| Attività 1 |
Riscriva in forma più concisa il paragrafo del brano sulla maternità surrogata che inizia con «La discussione ha toccato», mantenendone i fatti principali.
| Attività 2 |
Trascriva fedelmente la parte del brano sulla maternità surrogata che comincia con «La discussione ha» e termina con «del corpo materno.».

La discussione ha toccato numerosi aspetti etici connessi a questa pratica, sollevando interrogativi sulla preferibilità dell’adozione rispetto alla maternità surrogata, in quanto quest’ultima può sollevare complessi dilemmi bioetici. La comunità è divisa tra coloro che sostengono il progresso tecnologico e chi critica l’uso strumentale del corpo materno.

Il Rabbino Capo della Comunità di Roma, Riccardo Di Segni, ha affrontato la questione dal punto di vista religioso, fornendo esempi di casi che hanno generato controversie rabbiniche. La controversia etica è stata presente fin dagli anni ’80 in diverse comunità religiose, con esempi di maternità surrogata che variano da casi in cui la madre surrogata riceve un compenso, a casi in cui offre il proprio utero in modo gratuito. Questa variabilità di approcci solleva interrogativi sulla moralità dell’intera pratica, visto anche il privilegio accordato a madri provenienti da paesi in via di sviluppo per il prezzo ridotto della ricompensa. Inoltre, le considerazioni etiche includono la questione della non naturalità e della non ebraicità delle madri surrogate, con un dibattito sulle relazioni familiari e la definizione di chi siano i fratelli al fine di prevenire il rischio di incesto. Nella Bibbia, si trovano esempi antichi che possono essere paragonati a forme precursori di maternità surrogata. Nell’Antico Testamento, leggiamo dell’esempio di Sara e Rachele che offrono le proprie schiave, Agar e Lia, dicendo: “avrò un figlio da lei,” mettendo così a disposizione il corpo altrui in un modo che potrebbe essere visto come una forma primitiva di maternità surrogata. La Bibbia riporta anche un conflitto tra Agar e Sara poiché la madre surrogata non scompare, come avviene per contratto nei casi moderni, ma rimane all’interno della famiglia.

Elementi del dataset
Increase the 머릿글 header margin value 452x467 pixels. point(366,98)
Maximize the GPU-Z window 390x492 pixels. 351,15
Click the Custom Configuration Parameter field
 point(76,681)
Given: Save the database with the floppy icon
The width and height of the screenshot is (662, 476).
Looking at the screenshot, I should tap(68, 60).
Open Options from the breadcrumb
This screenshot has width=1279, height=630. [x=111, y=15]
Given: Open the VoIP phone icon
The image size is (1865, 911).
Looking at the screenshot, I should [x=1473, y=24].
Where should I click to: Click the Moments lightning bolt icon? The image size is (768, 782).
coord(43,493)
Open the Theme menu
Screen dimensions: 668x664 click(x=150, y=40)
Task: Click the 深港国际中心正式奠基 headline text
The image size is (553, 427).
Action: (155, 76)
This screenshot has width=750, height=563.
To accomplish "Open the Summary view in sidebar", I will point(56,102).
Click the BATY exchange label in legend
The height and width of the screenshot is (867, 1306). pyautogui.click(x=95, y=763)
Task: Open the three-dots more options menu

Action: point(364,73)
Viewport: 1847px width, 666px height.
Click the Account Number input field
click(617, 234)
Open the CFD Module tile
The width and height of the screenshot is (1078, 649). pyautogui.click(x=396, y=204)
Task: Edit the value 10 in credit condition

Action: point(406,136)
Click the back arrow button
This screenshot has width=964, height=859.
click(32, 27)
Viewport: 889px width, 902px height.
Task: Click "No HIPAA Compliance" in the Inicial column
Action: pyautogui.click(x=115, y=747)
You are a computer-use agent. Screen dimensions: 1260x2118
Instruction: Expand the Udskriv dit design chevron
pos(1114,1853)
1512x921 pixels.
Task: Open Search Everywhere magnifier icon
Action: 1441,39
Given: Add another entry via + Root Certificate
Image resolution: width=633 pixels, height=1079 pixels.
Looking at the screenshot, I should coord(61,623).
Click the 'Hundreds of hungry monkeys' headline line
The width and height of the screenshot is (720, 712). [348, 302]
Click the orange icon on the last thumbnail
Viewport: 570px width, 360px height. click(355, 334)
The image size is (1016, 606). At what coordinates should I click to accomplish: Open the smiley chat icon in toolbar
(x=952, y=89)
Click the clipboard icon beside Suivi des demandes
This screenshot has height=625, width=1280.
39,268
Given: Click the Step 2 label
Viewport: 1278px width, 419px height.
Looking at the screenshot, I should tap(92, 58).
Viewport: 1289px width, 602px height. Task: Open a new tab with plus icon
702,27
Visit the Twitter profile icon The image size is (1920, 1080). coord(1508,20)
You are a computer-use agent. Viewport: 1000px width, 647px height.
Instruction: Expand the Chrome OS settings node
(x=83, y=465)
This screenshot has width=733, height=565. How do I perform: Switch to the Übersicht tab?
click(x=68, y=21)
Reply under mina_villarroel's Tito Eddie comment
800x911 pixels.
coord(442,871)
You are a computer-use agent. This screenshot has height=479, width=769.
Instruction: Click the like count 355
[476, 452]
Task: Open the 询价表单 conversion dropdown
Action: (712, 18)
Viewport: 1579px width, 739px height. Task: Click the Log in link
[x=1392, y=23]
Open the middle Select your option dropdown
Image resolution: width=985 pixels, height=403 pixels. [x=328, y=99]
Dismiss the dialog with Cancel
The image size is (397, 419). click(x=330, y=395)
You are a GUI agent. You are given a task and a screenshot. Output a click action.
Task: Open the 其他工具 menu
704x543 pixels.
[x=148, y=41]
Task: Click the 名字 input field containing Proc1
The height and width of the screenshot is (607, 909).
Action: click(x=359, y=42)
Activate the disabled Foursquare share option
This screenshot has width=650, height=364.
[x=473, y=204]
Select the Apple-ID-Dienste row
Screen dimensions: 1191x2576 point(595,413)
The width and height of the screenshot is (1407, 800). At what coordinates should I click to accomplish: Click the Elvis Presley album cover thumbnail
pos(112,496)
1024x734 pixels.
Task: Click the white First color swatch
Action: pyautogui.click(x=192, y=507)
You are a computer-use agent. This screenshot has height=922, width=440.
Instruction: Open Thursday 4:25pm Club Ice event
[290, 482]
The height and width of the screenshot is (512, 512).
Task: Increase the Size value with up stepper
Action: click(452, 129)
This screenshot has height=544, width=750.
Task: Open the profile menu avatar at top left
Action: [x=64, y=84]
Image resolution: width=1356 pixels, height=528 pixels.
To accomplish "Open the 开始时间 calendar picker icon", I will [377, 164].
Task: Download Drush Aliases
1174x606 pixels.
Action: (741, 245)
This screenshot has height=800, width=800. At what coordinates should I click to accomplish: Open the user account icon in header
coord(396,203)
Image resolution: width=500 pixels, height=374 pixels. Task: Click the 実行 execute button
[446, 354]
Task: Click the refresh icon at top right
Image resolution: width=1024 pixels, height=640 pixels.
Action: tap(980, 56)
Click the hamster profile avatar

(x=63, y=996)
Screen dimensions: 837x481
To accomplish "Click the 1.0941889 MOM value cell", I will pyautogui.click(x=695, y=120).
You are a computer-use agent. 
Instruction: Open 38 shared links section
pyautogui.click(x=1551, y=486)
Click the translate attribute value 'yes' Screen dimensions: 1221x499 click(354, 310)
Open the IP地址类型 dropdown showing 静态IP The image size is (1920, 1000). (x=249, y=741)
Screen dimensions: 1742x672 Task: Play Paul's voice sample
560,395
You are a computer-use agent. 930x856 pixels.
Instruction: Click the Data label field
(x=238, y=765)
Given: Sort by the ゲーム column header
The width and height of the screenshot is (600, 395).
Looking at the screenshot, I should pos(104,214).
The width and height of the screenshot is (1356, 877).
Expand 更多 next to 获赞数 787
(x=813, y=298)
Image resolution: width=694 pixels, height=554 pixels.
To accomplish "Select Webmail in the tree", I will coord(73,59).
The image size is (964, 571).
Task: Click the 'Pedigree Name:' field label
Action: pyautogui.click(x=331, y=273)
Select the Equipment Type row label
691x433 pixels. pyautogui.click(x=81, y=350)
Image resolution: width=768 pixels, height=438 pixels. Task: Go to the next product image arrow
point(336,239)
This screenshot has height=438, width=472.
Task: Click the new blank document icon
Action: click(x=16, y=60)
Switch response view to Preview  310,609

| Spazio risposta 1 |
La discussione ha affrontato vari aspetti etici della pratica e si è chiesta se l’adozione sia preferibile alla maternità surrogata, che può porre complessi dilemmi bioetici. La comunità si divide tra chi sostiene il progresso tecnologico e chi critica l’uso strumentale del corpo materno.

| Spazio risposta 2 |
La discussione ha toccato numerosi aspetti etici connessi a questa pratica, sollevando interrogativi sulla preferibilità dell’adozione rispetto alla maternità surrogata, in quanto quest’ultima può sollevare complessi dilemmi bioetici. La comunità è divisa tra coloro che sostengono il progresso tecnologico e chi critica l’uso strumentale del corpo materno.